I think religions as well as science are all fundamentally reconcilable with one another for a simple reason - they all study/ponder reality - it's origin and it's nature. Some features of every religion are more or less accurate than others in a reconcilable logical/rational framework. Science also has its limitations in areas spirituality does not - like an explanation for irrationality, love, ethics/morality and intuition.
In essence the reconcilability of the study of the universe as "self/conscious" (spirituality) and the study of the universe as an inanimate object (science) are divided by the hard problem. Where does self end and inanimate substance begin?
Hello Hallucinogen!
Interesting OP, and I have already seen that some other users commented on mythology. This is what came to my mind firstly. Nevertheless, I think we cannot consider mythology or polytheism as religious diversity. Yes, they do have different deities representing their beliefs, but with a common "root" and excluding the rest of the groups who were different from them.
What I know as a school with religious diversity is the Visigothic Kingdom of Toledo in Spain.

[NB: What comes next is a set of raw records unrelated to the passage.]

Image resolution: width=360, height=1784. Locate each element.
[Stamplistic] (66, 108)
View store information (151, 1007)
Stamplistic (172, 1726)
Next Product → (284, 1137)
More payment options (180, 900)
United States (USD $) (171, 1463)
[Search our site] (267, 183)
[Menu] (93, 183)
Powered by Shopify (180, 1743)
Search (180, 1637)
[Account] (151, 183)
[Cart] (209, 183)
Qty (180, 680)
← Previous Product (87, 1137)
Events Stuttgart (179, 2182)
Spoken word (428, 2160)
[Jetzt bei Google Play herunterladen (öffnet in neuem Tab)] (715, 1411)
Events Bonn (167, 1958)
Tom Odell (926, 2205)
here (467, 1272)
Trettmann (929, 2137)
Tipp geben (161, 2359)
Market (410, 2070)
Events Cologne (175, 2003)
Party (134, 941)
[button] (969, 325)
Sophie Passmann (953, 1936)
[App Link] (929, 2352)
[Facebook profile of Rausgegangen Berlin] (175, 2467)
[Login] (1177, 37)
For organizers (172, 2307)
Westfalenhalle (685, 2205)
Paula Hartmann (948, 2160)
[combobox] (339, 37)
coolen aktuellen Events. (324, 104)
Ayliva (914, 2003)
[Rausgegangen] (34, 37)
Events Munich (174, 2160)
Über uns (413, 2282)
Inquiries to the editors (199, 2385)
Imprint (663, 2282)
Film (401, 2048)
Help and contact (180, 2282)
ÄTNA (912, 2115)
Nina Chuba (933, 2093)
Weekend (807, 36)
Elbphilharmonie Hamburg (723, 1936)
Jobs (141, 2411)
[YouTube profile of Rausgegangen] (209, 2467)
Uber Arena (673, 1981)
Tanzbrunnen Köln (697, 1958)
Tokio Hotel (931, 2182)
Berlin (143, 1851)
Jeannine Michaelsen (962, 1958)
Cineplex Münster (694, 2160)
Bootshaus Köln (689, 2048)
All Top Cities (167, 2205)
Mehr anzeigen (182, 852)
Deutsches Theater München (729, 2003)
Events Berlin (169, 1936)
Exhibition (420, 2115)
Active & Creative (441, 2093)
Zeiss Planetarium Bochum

Its many works of art and architecture are the product of three major religions Judaism, Christianity and Islam. It was called "La Convivencia", It claims that in the different Moorish Iberian kingdoms, the Muslims, Christians and Jews lived in relative peace.
Convivencia: "living together"
I don't think that this is a question of doctrine. That religions are disjunct from each other is a fact. Even sects within religions are sometimes isolated from each other and their mother religion/church.
How can one reconcile Christianity with Hinduism or Islam or even Judaism?
There have been even religious wars carried out between two denomications. People have been persecuted because of their religion or even their religious beliefs. Even in these days there are ethno-religious enmities with the same countries themselves and not between two but more religions. (E.g. Bosnia)
On the other hand, there is an effort for the protection of religious freedom and human rights in general, made by conventions under the UN of representatives of major religions --Christianity, Islam, Hinduism, Buddhism, etc. Religiious freedom automaticall ends enmities among religions as well as persecution by governments and churhes. These and similar conventions and movements are the closest I can think of about arriving at a reconciliation between religions ...
They all believe in spirits and the afterlife.
:gasp:
Come on, seriously now ...
I agree.
Quoting Benj96
Indeed, but the implication we could take from this is that religions that aren't reconcilable, aren't so because they reject a feature of reality whereas the others don't. God might be that feature of reality.
Quoting Benj96
Correct.
Quoting Benj96
I believe it is.
I'm not sure if this gets directly at what you are asking for, but "religious particularism" is a relevant term with "ecumenicalism" having somewhat the opposite meaning.
Thanks, it seems to be a variant of exclusivism.
Quoting wonderer1
Yes it's a form of reducible plurality, the view that I hold.